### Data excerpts
┏━━
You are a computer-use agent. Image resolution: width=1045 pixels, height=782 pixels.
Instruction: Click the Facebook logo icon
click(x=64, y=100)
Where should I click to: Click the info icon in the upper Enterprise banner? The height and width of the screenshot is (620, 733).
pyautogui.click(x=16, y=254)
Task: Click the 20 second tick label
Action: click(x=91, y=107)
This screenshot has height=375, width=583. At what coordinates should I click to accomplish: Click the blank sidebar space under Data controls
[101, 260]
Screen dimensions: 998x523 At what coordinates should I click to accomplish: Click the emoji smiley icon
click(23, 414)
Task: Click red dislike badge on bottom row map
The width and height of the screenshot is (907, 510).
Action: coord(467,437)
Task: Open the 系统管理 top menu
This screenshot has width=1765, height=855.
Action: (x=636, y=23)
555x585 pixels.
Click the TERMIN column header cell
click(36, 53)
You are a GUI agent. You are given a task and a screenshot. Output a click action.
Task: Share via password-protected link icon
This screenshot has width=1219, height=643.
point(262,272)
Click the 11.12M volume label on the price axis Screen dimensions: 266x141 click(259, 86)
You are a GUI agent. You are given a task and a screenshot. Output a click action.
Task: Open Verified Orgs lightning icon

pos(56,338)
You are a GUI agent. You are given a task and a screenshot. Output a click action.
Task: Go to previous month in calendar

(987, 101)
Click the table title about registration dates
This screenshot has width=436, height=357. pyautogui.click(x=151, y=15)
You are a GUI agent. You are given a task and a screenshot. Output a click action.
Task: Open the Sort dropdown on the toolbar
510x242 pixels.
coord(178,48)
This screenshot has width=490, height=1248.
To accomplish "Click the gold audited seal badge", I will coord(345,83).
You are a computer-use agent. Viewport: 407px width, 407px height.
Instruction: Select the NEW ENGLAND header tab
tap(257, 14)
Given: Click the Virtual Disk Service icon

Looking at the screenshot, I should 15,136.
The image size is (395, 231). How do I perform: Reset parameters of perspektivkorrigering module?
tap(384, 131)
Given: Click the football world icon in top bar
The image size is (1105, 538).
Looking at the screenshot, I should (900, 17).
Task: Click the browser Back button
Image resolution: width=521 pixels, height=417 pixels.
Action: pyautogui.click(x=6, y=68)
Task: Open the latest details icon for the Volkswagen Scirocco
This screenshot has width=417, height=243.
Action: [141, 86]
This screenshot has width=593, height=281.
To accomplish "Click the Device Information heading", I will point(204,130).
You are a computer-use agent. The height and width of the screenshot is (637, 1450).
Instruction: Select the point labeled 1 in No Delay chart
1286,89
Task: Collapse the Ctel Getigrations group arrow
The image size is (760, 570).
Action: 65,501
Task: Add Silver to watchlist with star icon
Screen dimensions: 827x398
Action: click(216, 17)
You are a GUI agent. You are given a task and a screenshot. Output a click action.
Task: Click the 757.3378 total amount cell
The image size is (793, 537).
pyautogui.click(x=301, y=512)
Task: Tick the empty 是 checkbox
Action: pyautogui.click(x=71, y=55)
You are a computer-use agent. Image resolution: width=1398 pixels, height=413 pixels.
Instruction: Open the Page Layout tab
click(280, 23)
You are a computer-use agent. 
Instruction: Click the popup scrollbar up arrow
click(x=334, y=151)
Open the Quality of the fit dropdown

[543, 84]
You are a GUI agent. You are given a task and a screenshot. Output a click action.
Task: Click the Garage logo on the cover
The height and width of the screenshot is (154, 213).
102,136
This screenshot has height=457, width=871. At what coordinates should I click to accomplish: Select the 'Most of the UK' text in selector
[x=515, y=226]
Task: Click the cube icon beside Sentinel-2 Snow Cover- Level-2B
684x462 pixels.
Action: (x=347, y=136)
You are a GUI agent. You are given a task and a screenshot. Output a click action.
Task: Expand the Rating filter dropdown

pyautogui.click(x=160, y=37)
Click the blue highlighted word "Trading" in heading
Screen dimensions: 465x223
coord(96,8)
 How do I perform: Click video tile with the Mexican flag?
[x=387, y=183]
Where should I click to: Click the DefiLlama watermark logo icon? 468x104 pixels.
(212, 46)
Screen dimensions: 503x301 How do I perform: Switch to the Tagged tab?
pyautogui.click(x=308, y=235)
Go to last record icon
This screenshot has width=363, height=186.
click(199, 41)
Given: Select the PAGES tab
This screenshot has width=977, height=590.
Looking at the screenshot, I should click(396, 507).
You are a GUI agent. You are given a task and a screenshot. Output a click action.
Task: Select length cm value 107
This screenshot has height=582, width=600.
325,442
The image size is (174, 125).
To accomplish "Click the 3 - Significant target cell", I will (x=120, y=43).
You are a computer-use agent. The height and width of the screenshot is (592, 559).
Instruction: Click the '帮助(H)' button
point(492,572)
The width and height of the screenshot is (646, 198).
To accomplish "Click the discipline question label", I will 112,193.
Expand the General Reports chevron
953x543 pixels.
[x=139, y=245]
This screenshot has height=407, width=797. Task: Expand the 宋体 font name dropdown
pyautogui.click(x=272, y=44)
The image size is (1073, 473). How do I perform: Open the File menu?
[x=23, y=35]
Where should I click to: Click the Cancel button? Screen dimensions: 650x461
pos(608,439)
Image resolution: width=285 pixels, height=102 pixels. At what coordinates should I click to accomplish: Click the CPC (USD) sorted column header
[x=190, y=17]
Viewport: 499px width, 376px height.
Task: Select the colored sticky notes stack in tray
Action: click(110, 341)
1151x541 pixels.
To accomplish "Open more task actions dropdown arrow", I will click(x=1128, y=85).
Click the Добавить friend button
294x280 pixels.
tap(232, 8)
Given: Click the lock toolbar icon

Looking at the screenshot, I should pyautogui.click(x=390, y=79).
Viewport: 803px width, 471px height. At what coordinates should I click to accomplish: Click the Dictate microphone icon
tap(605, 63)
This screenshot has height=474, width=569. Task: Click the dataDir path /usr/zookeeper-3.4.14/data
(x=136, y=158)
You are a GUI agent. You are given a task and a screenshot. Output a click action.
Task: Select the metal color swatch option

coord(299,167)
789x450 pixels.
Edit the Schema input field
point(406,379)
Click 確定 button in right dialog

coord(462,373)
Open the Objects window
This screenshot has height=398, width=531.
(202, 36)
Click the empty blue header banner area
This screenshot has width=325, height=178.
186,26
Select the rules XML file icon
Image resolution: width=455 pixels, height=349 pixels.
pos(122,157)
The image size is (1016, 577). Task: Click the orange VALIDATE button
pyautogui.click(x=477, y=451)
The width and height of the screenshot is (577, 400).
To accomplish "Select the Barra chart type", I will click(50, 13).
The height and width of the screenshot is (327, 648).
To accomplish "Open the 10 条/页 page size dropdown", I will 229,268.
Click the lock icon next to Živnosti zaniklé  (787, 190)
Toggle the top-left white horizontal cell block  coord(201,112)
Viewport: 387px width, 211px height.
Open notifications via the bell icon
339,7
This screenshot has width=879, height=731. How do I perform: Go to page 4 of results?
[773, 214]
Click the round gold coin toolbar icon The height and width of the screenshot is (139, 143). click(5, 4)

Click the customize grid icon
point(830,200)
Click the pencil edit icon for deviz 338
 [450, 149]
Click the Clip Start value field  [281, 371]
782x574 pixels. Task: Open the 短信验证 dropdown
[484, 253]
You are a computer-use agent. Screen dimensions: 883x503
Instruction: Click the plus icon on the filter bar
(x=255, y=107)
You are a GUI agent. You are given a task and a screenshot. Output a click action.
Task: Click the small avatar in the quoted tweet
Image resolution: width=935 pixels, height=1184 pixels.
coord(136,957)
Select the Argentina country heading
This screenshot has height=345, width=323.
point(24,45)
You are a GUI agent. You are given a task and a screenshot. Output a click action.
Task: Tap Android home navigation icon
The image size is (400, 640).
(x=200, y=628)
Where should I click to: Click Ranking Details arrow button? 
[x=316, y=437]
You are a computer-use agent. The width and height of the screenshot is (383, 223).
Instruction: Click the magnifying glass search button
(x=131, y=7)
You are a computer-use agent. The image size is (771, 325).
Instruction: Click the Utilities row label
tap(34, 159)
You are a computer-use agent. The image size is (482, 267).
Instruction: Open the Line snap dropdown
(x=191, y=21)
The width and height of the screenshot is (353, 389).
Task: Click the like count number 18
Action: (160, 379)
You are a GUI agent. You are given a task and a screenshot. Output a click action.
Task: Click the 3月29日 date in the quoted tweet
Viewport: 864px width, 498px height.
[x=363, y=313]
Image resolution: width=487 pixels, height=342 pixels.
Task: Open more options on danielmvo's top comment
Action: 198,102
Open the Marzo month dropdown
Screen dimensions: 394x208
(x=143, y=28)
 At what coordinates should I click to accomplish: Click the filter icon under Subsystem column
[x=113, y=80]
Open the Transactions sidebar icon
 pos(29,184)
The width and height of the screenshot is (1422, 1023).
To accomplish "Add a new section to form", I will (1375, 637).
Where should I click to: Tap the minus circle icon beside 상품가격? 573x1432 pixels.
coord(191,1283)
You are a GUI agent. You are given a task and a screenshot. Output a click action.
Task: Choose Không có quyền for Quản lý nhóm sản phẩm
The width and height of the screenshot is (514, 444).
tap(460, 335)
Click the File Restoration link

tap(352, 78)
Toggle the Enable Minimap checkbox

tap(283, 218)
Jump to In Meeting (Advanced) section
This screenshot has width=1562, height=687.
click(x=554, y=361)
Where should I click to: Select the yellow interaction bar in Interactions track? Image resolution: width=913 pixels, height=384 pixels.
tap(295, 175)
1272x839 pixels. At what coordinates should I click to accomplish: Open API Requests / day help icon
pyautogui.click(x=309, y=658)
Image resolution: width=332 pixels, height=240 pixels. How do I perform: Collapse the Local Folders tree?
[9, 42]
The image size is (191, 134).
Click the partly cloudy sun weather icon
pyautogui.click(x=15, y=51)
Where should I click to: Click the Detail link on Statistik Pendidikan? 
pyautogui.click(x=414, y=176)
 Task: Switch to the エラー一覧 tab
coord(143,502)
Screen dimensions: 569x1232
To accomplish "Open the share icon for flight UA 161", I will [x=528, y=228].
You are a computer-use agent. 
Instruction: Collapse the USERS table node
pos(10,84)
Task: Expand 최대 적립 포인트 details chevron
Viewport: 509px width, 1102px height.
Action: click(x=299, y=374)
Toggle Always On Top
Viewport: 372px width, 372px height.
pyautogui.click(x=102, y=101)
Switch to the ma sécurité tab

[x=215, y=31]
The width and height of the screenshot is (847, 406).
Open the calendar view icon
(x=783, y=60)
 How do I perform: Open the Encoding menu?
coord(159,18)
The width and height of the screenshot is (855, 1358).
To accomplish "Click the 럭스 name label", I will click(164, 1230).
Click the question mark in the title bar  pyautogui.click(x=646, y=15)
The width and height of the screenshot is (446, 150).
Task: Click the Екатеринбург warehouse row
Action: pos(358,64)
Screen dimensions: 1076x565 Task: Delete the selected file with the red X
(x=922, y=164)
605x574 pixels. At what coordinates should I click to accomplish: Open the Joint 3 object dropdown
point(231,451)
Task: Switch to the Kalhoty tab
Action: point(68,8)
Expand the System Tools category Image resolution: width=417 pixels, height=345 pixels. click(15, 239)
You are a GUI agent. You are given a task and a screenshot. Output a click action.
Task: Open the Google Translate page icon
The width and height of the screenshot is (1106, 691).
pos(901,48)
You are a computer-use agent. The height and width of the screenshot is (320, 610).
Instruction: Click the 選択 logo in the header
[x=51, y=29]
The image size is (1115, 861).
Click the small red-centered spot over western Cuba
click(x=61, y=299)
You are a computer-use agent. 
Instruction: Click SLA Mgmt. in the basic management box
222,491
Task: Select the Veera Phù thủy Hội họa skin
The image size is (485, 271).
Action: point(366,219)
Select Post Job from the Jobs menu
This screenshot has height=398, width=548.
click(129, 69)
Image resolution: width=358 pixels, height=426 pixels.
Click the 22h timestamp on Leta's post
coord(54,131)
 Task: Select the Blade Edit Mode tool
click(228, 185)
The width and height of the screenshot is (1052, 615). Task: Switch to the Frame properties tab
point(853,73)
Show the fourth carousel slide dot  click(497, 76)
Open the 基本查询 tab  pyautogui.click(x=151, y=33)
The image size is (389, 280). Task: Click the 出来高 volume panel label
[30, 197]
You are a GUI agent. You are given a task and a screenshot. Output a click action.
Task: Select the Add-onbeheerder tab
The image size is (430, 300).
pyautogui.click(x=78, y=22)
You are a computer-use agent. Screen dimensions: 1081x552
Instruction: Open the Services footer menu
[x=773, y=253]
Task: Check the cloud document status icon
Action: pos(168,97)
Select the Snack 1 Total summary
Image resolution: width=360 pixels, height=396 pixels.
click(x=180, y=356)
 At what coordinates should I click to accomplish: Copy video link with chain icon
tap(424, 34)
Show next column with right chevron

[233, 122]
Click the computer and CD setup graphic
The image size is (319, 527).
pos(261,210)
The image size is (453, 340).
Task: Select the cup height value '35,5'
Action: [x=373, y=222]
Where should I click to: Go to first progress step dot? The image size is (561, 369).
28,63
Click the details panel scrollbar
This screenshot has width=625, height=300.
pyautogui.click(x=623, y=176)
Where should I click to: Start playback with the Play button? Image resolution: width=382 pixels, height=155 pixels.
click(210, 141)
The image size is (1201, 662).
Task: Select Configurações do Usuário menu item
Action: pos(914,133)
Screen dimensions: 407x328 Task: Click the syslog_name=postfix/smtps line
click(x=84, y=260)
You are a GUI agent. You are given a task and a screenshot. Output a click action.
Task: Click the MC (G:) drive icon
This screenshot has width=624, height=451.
┗━━
### Exercise objective
Report how many lines in the records above contain the word "quoted", giving only the number.

### Written reply
2